Work to complete
Run through the records and, wherever a line holds the word "will", return that line.
------ Raw data
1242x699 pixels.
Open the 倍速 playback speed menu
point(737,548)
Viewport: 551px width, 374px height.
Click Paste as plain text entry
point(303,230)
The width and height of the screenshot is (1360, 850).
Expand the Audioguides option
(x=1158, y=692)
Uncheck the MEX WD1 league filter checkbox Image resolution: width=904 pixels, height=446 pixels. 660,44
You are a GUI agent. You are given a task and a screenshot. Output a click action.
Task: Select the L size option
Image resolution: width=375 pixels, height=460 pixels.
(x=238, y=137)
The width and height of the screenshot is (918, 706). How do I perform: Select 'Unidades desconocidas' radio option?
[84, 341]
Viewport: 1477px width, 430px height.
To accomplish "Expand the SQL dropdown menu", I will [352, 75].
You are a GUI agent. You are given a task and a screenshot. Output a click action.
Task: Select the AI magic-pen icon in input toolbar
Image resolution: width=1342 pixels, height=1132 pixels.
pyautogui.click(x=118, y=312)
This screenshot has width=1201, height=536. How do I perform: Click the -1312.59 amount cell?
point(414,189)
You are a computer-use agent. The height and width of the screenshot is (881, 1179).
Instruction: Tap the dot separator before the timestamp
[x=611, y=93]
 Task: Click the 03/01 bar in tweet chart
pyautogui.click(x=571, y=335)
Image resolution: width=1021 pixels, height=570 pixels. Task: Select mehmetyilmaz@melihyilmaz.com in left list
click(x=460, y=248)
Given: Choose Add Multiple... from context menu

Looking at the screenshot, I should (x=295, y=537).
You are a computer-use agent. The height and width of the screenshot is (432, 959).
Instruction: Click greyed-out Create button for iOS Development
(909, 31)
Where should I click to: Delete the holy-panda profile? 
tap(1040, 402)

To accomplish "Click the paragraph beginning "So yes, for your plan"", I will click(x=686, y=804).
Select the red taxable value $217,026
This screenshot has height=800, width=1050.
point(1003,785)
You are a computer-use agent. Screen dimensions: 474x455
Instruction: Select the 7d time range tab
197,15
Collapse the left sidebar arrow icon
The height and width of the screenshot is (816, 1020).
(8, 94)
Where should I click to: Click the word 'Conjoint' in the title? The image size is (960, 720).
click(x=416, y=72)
------------
Answer box
To accomplish "Expand the SQL dropdown menu", I will [352, 75].
To accomplish "Click the paragraph beginning "So yes, for your plan"", I will click(x=686, y=804).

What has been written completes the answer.